---------- Brano del documento

Dalla nativa Chiusaforte, in provincia di Udine, si trasferì presto a Torino seguendo gli spostamenti del padre, il quale lavorava nelle ferrovie come ingegnere. Dopo la maturità classica conseguita all'età di diciassette anni, frequentò la Facoltà di Lettere all'Università degli Studi di Torino, dove fu avviato al metodo critico della scuola storica da maestri come Arturo Graf e Rodolfo Renier. Sempre a Torino, dove si laureò nel 1901, collaborò per la prima volta al «Giornale storico della letteratura italiana», del quale sarebbe stato prima redattore e poi direttore nel periodo dal 1918 al 1952, cioè quasi fino alla morte.[1].

--------------------
---------- Estratto dei dati

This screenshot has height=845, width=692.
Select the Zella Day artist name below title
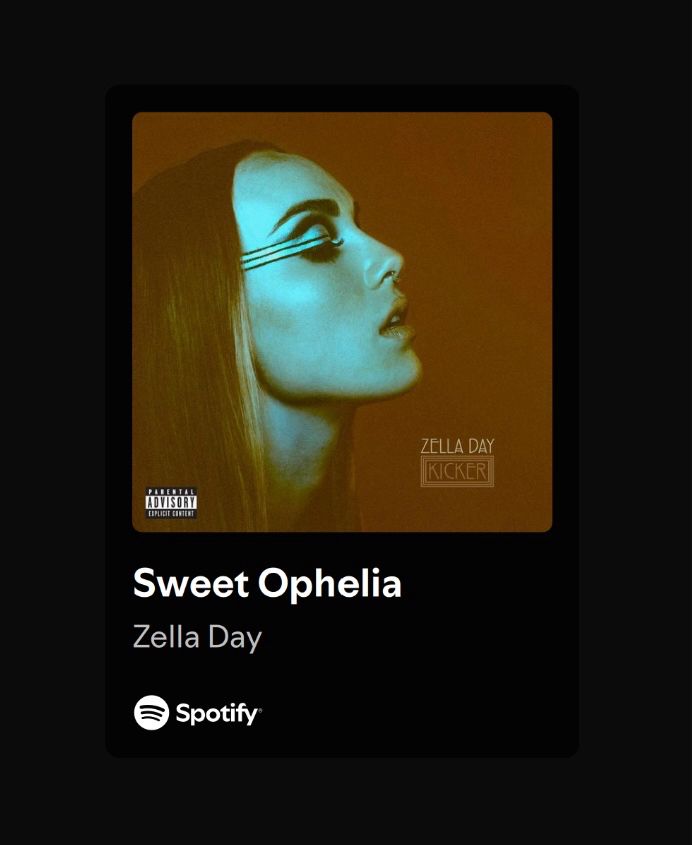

--------------------

**Enunciato del problema**
Secondo il brano del documento, in quale periodo la persona descritta fu direttore del «Giornale storico della letteratura italiana»?

**Soluzione del problema**
Dal 1918 al 1952.